DataDog / dd-trace-py

Datadog Python APM Client
https://ddtrace.readthedocs.io/
Other
552 stars 416 forks source link

Celery task producer (celery.apply) span in APM triggers Datadog service inference into creating a new service for the service's own hostname #11491

Open patrys opened 1 day ago

patrys commented 1 day ago

We've enabled service inference, and our service list is now filled with spurious services named after every pod in every k8s service that publishes tasks. After running for just an hour, we already have 150 of those.

All of the fake services only report a single source of data, celery.apply and visiting traces for celery.apply confirms that celery.hostname seems to be converted into peer.hostname despite this span not actually making a client connection anywhere.

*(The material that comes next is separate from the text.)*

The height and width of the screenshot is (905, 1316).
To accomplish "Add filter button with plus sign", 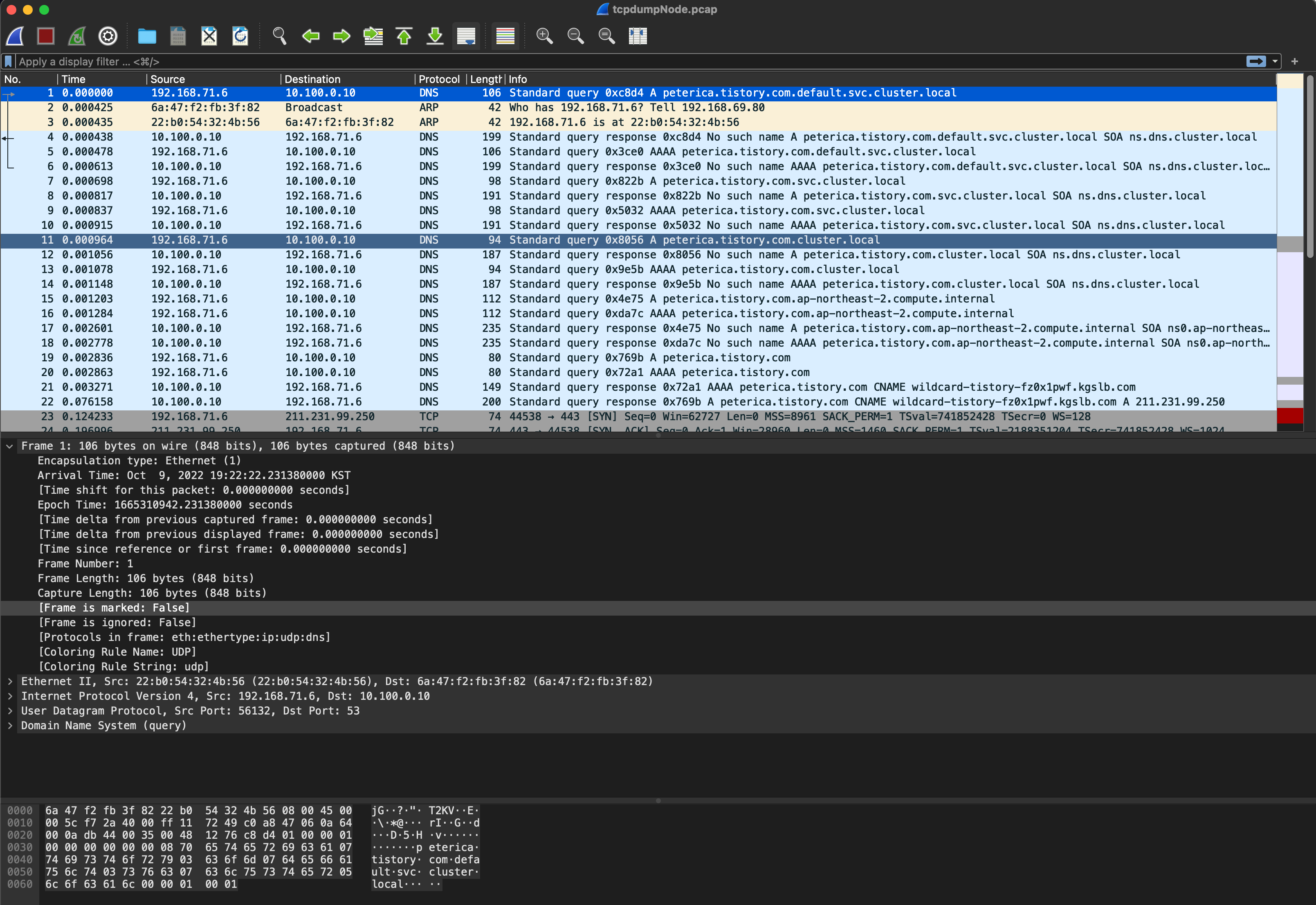I will coord(1294,61).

Under each celery.apply span we see the expected sqs.sendmessage span for the actual delivery of the task. That second span has the correct peer tags and is paired with the expected queue service.

Agents are deployed using Helm chart version 3.73.0 Code is traced using dd-trace-py version 2.11.2

patrys commented 11 hours ago

After some investigation, the signal handler calls set_tags_from_context(span, kwargs["headers"]), and the comment suggests, that it's specifically to set celery.hostname. The hostname in question is the pod name of the task producer.

Then, the trace_afer_publish signal handler extracts the celery.hostname and uses its value to set out.host, which is wrong as the hostname is the origin of the task, not its target.

out.host is then transformed (by the agent, I assume) to peer.hostname, which is expected behavior, but because of the above, the value is incorrect.